Both the line with "[Advertisement] (183, 259)" and the line with "Výběrové řízení na" in the records below must appear in the output, along with every line between them, exactly and with nothing added.

Dataset records
+++++
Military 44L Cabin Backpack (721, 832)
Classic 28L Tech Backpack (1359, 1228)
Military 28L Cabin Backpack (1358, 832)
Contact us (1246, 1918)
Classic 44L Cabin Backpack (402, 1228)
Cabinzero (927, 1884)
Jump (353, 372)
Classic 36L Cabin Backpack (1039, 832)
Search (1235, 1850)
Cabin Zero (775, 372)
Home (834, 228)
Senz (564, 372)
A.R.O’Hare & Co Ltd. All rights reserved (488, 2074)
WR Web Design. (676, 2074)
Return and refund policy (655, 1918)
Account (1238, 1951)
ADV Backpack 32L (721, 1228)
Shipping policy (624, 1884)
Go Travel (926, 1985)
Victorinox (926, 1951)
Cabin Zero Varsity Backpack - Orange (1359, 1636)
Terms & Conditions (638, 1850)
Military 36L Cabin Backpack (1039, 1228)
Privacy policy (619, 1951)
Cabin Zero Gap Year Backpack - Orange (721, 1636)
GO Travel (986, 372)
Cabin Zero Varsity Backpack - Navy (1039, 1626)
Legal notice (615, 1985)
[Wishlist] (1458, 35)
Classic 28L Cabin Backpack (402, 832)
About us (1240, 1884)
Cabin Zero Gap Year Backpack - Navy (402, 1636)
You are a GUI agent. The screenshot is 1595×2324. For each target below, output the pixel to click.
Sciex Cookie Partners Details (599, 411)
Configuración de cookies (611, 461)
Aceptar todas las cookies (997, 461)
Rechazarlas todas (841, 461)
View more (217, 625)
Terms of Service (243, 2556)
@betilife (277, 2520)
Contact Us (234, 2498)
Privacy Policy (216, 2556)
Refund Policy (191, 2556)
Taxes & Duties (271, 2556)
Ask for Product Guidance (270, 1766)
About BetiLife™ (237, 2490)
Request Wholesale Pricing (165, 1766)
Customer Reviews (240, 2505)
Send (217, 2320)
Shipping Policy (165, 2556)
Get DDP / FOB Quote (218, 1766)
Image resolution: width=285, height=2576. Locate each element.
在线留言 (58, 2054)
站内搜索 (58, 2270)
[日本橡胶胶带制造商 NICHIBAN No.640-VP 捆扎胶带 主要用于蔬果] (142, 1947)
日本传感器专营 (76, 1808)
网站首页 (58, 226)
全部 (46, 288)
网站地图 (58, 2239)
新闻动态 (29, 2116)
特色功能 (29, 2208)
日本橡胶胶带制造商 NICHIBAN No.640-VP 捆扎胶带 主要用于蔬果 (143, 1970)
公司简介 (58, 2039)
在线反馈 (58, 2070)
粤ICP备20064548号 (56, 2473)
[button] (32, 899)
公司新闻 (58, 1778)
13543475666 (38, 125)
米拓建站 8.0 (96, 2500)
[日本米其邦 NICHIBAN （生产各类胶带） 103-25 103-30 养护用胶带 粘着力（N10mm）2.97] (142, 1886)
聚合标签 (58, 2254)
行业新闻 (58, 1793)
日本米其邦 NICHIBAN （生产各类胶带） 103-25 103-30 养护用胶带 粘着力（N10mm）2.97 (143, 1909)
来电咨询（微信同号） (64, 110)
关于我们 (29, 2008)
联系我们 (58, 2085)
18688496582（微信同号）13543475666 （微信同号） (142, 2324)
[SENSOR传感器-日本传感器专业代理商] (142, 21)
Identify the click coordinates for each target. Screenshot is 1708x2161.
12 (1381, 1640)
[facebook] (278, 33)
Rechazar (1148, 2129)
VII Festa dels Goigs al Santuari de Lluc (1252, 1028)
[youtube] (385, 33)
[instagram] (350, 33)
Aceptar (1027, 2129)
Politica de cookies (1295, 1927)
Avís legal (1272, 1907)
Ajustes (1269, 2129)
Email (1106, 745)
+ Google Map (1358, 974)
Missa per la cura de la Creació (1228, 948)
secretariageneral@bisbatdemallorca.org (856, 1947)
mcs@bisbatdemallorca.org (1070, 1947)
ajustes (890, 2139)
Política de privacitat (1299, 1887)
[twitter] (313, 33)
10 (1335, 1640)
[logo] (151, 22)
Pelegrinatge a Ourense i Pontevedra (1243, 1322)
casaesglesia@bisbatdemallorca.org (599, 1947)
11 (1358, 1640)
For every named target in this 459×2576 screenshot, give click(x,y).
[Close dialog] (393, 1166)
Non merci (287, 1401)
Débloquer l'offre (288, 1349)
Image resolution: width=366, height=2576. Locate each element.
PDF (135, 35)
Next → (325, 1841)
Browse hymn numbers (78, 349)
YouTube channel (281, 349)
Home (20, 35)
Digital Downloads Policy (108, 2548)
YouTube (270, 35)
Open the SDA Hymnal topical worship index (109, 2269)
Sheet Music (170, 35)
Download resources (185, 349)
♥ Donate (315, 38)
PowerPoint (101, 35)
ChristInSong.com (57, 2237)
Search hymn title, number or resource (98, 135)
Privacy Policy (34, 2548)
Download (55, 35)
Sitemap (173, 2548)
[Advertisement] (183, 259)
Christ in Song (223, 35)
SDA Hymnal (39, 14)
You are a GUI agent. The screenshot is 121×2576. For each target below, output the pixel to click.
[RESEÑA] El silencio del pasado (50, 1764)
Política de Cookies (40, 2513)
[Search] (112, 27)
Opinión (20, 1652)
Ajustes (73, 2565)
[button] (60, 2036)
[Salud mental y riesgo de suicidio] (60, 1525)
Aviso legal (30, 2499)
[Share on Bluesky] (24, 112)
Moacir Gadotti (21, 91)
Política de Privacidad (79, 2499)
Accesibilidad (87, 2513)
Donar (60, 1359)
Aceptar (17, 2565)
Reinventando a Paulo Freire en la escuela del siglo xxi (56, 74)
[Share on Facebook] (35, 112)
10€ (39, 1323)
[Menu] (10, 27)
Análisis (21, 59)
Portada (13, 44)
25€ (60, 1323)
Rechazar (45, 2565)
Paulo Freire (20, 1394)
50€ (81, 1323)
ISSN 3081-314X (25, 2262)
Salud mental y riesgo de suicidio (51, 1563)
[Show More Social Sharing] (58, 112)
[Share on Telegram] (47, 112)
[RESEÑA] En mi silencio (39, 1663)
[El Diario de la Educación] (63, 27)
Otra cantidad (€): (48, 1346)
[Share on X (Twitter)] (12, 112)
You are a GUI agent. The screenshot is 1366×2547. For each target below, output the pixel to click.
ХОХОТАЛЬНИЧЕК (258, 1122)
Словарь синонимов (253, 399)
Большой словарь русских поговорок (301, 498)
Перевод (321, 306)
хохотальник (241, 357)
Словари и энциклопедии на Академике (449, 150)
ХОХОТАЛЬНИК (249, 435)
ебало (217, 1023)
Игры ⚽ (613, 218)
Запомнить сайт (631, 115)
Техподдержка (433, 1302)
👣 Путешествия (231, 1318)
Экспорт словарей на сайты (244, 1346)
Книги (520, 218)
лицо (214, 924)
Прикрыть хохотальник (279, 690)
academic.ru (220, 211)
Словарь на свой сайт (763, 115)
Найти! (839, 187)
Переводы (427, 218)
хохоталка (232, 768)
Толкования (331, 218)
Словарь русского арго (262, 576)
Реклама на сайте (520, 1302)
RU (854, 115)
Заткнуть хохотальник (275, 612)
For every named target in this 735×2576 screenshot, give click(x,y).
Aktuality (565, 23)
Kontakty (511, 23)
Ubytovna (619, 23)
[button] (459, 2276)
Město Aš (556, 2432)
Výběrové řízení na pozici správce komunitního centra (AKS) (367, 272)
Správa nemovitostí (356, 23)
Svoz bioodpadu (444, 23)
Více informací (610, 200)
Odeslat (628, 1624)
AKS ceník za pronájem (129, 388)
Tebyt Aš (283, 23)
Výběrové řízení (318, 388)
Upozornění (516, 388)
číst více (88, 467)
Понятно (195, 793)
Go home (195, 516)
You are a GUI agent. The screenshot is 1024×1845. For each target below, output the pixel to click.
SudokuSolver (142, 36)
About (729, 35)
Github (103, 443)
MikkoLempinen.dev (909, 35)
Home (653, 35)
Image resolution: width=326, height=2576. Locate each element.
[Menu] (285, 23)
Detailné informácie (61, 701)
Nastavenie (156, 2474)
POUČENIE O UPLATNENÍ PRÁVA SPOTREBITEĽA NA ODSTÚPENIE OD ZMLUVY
+++++
§ **Task output**:
[Advertisement] (183, 259)
Christ in Song (223, 35)
SDA Hymnal (39, 14)
You are a GUI agent. The screenshot is 121×2576. For each target below, output the pixel to click.
[RESEÑA] El silencio del pasado (50, 1764)
Política de Cookies (40, 2513)
[Search] (112, 27)
Opinión (20, 1652)
Ajustes (73, 2565)
[button] (60, 2036)
[Salud mental y riesgo de suicidio] (60, 1525)
Aviso legal (30, 2499)
[Share on Bluesky] (24, 112)
Moacir Gadotti (21, 91)
Política de Privacidad (79, 2499)
Accesibilidad (87, 2513)
Donar (60, 1359)
Aceptar (17, 2565)
Reinventando a Paulo Freire en la escuela del siglo xxi (56, 74)
[Share on Facebook] (35, 112)
10€ (39, 1323)
[Menu] (10, 27)
Análisis (21, 59)
Portada (13, 44)
25€ (60, 1323)
Rechazar (45, 2565)
Paulo Freire (20, 1394)
50€ (81, 1323)
ISSN 3081-314X (25, 2262)
Salud mental y riesgo de suicidio (51, 1563)
[Show More Social Sharing] (58, 112)
[Share on Telegram] (47, 112)
[RESEÑA] En mi silencio (39, 1663)
[El Diario de la Educación] (63, 27)
Otra cantidad (€): (48, 1346)
[Share on X (Twitter)] (12, 112)
You are a GUI agent. The screenshot is 1366×2547. For each target below, output the pixel to click.
ХОХОТАЛЬНИЧЕК (258, 1122)
Словарь синонимов (253, 399)
Большой словарь русских поговорок (301, 498)
Перевод (321, 306)
хохотальник (241, 357)
Словари и энциклопедии на Академике (449, 150)
ХОХОТАЛЬНИК (249, 435)
ебало (217, 1023)
Игры ⚽ (613, 218)
Запомнить сайт (631, 115)
Техподдержка (433, 1302)
👣 Путешествия (231, 1318)
Экспорт словарей на сайты (244, 1346)
Книги (520, 218)
лицо (214, 924)
Прикрыть хохотальник (279, 690)
academic.ru (220, 211)
Словарь на свой сайт (763, 115)
Найти! (839, 187)
Переводы (427, 218)
хохоталка (232, 768)
Толкования (331, 218)
Словарь русского арго (262, 576)
Реклама на сайте (520, 1302)
RU (854, 115)
Заткнуть хохотальник (275, 612)
For every named target in this 735×2576 screenshot, give click(x,y).
Aktuality (565, 23)
Kontakty (511, 23)
Ubytovna (619, 23)
[button] (459, 2276)
Město Aš (556, 2432)
Výběrové řízení na pozici správce komunitního centra (AKS) (367, 272)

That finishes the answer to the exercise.